▸ **What you have to do**
Copy every one of the records below line for line, with no changes at all.

* Start Data supplied *

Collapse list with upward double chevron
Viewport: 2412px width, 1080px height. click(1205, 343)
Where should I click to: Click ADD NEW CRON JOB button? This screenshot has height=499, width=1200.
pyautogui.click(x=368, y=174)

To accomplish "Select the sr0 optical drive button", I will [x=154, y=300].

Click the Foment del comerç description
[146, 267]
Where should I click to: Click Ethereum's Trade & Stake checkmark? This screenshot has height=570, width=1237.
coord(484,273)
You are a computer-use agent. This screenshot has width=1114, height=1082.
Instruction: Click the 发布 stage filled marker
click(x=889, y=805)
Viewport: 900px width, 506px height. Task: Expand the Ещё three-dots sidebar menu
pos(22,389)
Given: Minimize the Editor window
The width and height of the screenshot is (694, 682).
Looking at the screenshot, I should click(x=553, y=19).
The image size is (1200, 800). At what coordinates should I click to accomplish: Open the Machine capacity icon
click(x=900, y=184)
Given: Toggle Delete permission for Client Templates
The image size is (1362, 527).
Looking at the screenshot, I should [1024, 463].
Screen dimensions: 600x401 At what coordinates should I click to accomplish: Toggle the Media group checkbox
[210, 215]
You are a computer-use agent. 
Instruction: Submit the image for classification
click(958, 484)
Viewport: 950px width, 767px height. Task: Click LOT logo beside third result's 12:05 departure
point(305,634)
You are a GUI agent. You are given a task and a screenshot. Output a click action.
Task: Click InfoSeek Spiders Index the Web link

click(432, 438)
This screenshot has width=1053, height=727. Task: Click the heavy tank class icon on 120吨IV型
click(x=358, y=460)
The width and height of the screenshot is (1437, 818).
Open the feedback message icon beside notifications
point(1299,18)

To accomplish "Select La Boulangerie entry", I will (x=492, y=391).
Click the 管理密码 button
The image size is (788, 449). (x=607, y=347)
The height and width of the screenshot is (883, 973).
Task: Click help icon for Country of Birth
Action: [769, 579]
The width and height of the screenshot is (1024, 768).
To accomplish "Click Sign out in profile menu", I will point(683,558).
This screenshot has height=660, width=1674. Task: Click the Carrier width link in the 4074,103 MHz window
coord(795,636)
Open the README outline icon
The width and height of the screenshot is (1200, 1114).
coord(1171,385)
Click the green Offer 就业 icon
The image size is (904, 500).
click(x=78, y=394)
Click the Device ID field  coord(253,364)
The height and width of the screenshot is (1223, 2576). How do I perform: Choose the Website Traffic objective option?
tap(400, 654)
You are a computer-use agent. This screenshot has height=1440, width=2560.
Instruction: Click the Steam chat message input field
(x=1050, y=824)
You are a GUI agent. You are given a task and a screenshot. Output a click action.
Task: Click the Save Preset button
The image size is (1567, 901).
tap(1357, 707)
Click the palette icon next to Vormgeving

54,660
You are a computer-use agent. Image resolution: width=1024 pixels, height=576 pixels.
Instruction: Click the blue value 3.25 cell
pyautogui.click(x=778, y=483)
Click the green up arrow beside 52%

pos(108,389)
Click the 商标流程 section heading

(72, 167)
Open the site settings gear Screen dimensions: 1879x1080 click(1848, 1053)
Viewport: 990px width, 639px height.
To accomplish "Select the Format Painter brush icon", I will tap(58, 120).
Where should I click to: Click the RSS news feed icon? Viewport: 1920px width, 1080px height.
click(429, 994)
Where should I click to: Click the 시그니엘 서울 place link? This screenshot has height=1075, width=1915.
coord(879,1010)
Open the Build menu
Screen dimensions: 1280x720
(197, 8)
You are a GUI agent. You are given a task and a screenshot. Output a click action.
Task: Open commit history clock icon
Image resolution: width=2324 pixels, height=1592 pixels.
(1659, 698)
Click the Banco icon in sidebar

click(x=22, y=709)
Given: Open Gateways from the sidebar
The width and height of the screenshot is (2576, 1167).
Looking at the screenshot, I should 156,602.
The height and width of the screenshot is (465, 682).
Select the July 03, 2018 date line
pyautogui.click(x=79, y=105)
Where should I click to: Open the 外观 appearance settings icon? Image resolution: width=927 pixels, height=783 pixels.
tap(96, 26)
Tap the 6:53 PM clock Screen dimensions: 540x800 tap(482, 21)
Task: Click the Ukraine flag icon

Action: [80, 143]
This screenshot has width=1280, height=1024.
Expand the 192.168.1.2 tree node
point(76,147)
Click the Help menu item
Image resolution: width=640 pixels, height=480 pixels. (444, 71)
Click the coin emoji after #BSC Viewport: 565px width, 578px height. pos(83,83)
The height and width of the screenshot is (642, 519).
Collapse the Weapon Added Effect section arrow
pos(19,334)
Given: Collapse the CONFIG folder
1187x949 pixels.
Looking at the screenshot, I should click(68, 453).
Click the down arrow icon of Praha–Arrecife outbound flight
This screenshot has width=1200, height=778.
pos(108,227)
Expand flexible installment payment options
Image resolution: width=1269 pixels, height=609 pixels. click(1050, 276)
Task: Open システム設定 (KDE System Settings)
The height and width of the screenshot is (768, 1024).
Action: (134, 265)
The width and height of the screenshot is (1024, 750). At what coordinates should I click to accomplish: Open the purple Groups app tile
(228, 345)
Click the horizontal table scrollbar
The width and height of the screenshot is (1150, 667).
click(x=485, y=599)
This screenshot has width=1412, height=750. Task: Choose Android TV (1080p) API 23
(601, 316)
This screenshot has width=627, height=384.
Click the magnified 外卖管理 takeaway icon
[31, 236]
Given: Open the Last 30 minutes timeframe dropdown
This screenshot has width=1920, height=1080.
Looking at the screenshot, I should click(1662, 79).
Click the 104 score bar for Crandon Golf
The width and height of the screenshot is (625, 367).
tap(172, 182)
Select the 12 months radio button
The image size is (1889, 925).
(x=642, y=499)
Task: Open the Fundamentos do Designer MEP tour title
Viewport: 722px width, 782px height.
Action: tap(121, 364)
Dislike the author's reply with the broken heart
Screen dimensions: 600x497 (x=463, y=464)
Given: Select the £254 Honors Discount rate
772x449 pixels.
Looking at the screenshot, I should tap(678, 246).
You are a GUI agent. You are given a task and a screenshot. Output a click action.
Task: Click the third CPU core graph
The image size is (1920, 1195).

* End Data supplied *

▸ **Full output**
Collapse list with upward double chevron
Viewport: 2412px width, 1080px height. click(1205, 343)
Where should I click to: Click ADD NEW CRON JOB button? This screenshot has height=499, width=1200.
pyautogui.click(x=368, y=174)

To accomplish "Select the sr0 optical drive button", I will [x=154, y=300].

Click the Foment del comerç description
[146, 267]
Where should I click to: Click Ethereum's Trade & Stake checkmark? This screenshot has height=570, width=1237.
coord(484,273)
You are a computer-use agent. This screenshot has width=1114, height=1082.
Instruction: Click the 发布 stage filled marker
click(x=889, y=805)
Viewport: 900px width, 506px height. Task: Expand the Ещё three-dots sidebar menu
pos(22,389)
Given: Minimize the Editor window
The width and height of the screenshot is (694, 682).
Looking at the screenshot, I should click(x=553, y=19).
The image size is (1200, 800). At what coordinates should I click to accomplish: Open the Machine capacity icon
click(x=900, y=184)
Given: Toggle Delete permission for Client Templates
The image size is (1362, 527).
Looking at the screenshot, I should [1024, 463].
Screen dimensions: 600x401 At what coordinates should I click to accomplish: Toggle the Media group checkbox
[210, 215]
You are a computer-use agent. 
Instruction: Submit the image for classification
click(958, 484)
Viewport: 950px width, 767px height. Task: Click LOT logo beside third result's 12:05 departure
point(305,634)
You are a GUI agent. You are given a task and a screenshot. Output a click action.
Task: Click InfoSeek Spiders Index the Web link

click(432, 438)
This screenshot has width=1053, height=727. Task: Click the heavy tank class icon on 120吨IV型
click(x=358, y=460)
The width and height of the screenshot is (1437, 818).
Open the feedback message icon beside notifications
point(1299,18)

To accomplish "Select La Boulangerie entry", I will (x=492, y=391).
Click the 管理密码 button
The image size is (788, 449). (x=607, y=347)
The height and width of the screenshot is (883, 973).
Task: Click help icon for Country of Birth
Action: [769, 579]
The width and height of the screenshot is (1024, 768).
To accomplish "Click Sign out in profile menu", I will point(683,558).
This screenshot has height=660, width=1674. Task: Click the Carrier width link in the 4074,103 MHz window
coord(795,636)
Open the README outline icon
The width and height of the screenshot is (1200, 1114).
coord(1171,385)
Click the green Offer 就业 icon
The image size is (904, 500).
click(x=78, y=394)
Click the Device ID field  coord(253,364)
The height and width of the screenshot is (1223, 2576). How do I perform: Choose the Website Traffic objective option?
tap(400, 654)
You are a computer-use agent. This screenshot has height=1440, width=2560.
Instruction: Click the Steam chat message input field
(x=1050, y=824)
You are a GUI agent. You are given a task and a screenshot. Output a click action.
Task: Click the Save Preset button
The image size is (1567, 901).
tap(1357, 707)
Click the palette icon next to Vormgeving

54,660
You are a computer-use agent. Image resolution: width=1024 pixels, height=576 pixels.
Instruction: Click the blue value 3.25 cell
pyautogui.click(x=778, y=483)
Click the green up arrow beside 52%

pos(108,389)
Click the 商标流程 section heading

(72, 167)
Open the site settings gear Screen dimensions: 1879x1080 click(1848, 1053)
Viewport: 990px width, 639px height.
To accomplish "Select the Format Painter brush icon", I will tap(58, 120).
Where should I click to: Click the RSS news feed icon? Viewport: 1920px width, 1080px height.
click(429, 994)
Where should I click to: Click the 시그니엘 서울 place link? This screenshot has height=1075, width=1915.
coord(879,1010)
Open the Build menu
Screen dimensions: 1280x720
(197, 8)
You are a GUI agent. You are given a task and a screenshot. Output a click action.
Task: Open commit history clock icon
Image resolution: width=2324 pixels, height=1592 pixels.
(1659, 698)
Click the Banco icon in sidebar

click(x=22, y=709)
Given: Open Gateways from the sidebar
The width and height of the screenshot is (2576, 1167).
Looking at the screenshot, I should 156,602.
The height and width of the screenshot is (465, 682).
Select the July 03, 2018 date line
pyautogui.click(x=79, y=105)
Where should I click to: Open the 外观 appearance settings icon? Image resolution: width=927 pixels, height=783 pixels.
tap(96, 26)
Tap the 6:53 PM clock Screen dimensions: 540x800 tap(482, 21)
Task: Click the Ukraine flag icon

Action: [80, 143]
This screenshot has width=1280, height=1024.
Expand the 192.168.1.2 tree node
point(76,147)
Click the Help menu item
Image resolution: width=640 pixels, height=480 pixels. (444, 71)
Click the coin emoji after #BSC Viewport: 565px width, 578px height. pos(83,83)
The height and width of the screenshot is (642, 519).
Collapse the Weapon Added Effect section arrow
pos(19,334)
Given: Collapse the CONFIG folder
1187x949 pixels.
Looking at the screenshot, I should click(68, 453).
Click the down arrow icon of Praha–Arrecife outbound flight
This screenshot has width=1200, height=778.
pos(108,227)
Expand flexible installment payment options
Image resolution: width=1269 pixels, height=609 pixels. click(1050, 276)
Task: Open システム設定 (KDE System Settings)
The height and width of the screenshot is (768, 1024).
Action: (134, 265)
The width and height of the screenshot is (1024, 750). At what coordinates should I click to accomplish: Open the purple Groups app tile
(228, 345)
Click the horizontal table scrollbar
The width and height of the screenshot is (1150, 667).
click(x=485, y=599)
This screenshot has width=1412, height=750. Task: Choose Android TV (1080p) API 23
(601, 316)
This screenshot has width=627, height=384.
Click the magnified 外卖管理 takeaway icon
[31, 236]
Given: Open the Last 30 minutes timeframe dropdown
This screenshot has width=1920, height=1080.
Looking at the screenshot, I should click(1662, 79).
Click the 104 score bar for Crandon Golf
The width and height of the screenshot is (625, 367).
tap(172, 182)
Select the 12 months radio button
The image size is (1889, 925).
(x=642, y=499)
Task: Open the Fundamentos do Designer MEP tour title
Viewport: 722px width, 782px height.
Action: tap(121, 364)
Dislike the author's reply with the broken heart
Screen dimensions: 600x497 (x=463, y=464)
Given: Select the £254 Honors Discount rate
772x449 pixels.
Looking at the screenshot, I should tap(678, 246).
You are a GUI agent. You are given a task and a screenshot. Output a click action.
Task: Click the third CPU core graph
The image size is (1920, 1195).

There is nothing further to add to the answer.